◆ **Task instructions**: Can you rewrite the material from the line with "Click the Chercher un smiley field" up to and including the line with "pos(1349,740)", replacing "notification" with "message" and leaving everything else unchanged? Omit the pictures from your answer.

◆ **The records**:
__________________________________________________
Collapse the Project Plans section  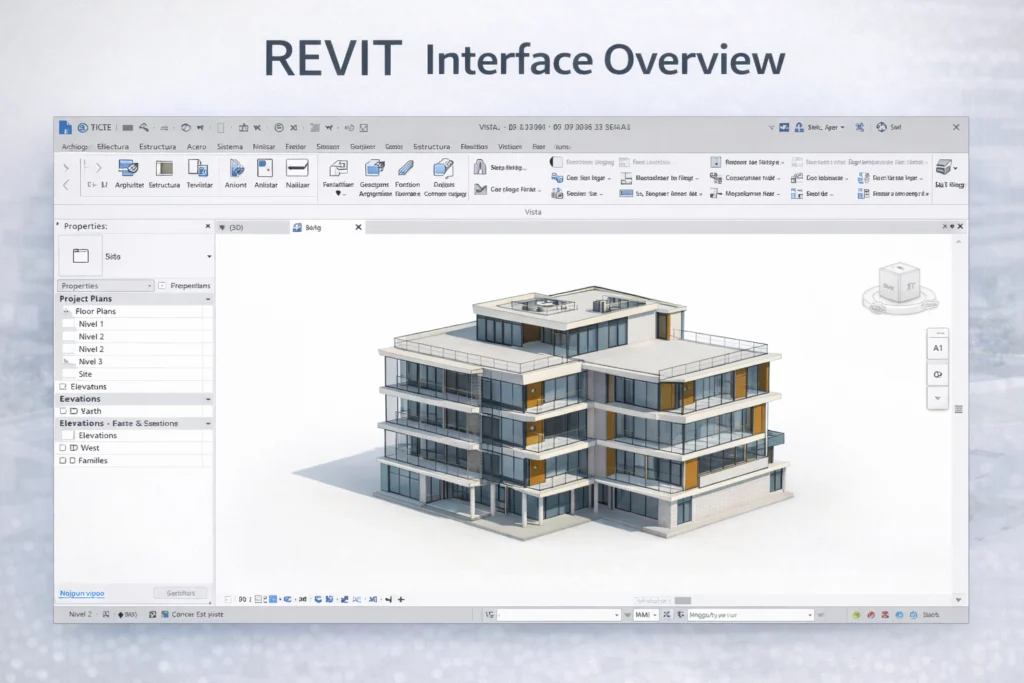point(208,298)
__________________________________________________
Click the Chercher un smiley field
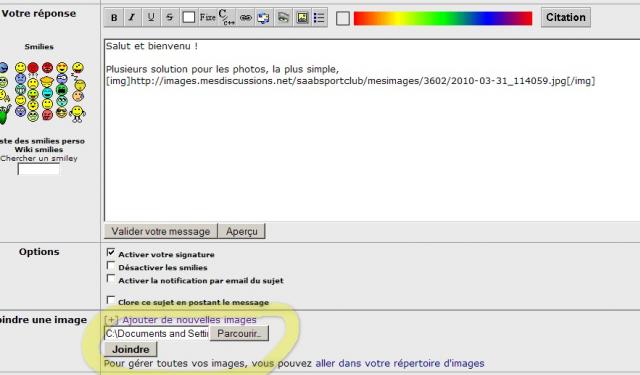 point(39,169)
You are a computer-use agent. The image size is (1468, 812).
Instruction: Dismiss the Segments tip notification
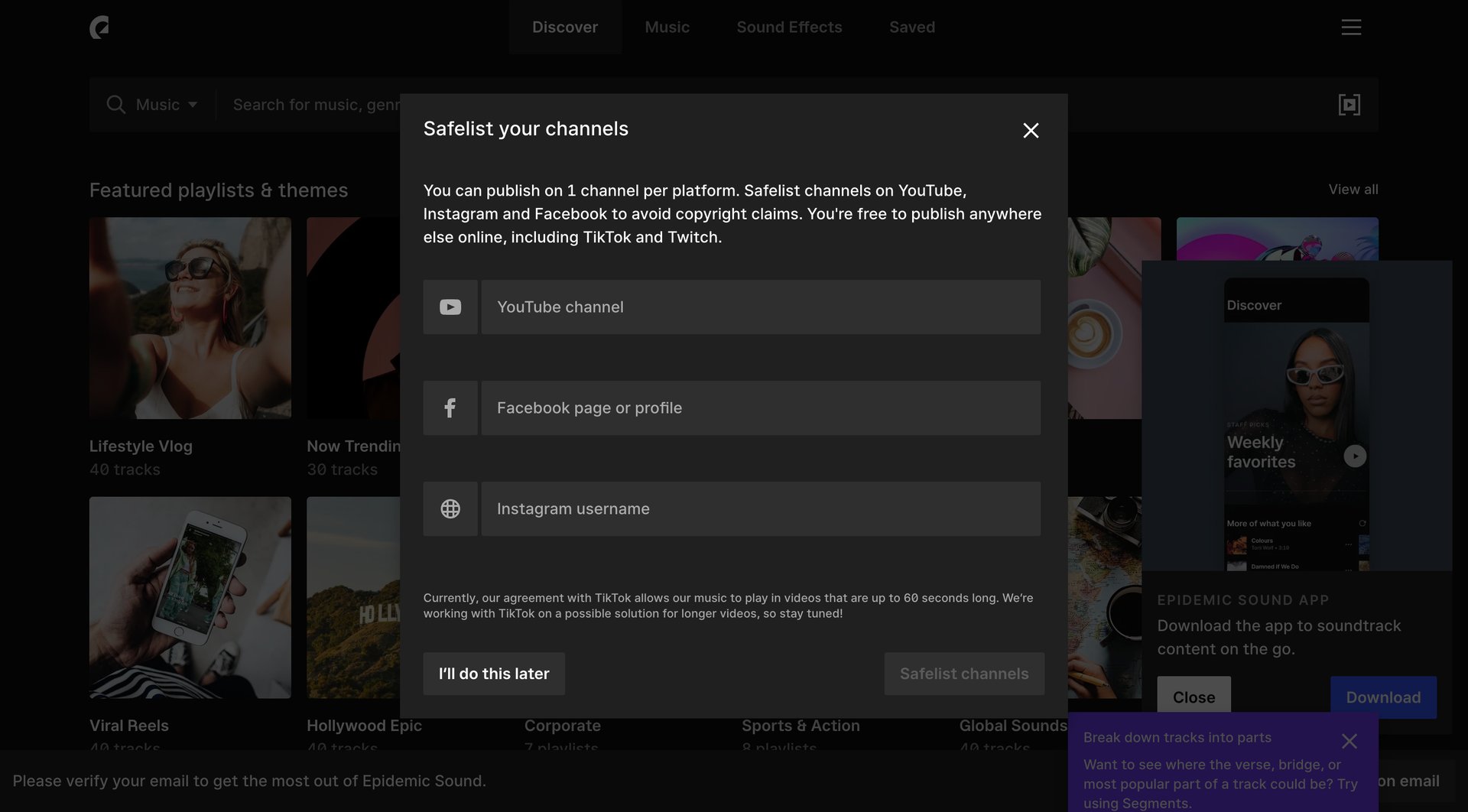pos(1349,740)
__________________________________________________
◆ **Solved exercise**:
Click the Chercher un smiley field
 point(39,169)
You are a computer-use agent. The image size is (1468, 812).
Instruction: Dismiss the Segments tip message
pos(1349,740)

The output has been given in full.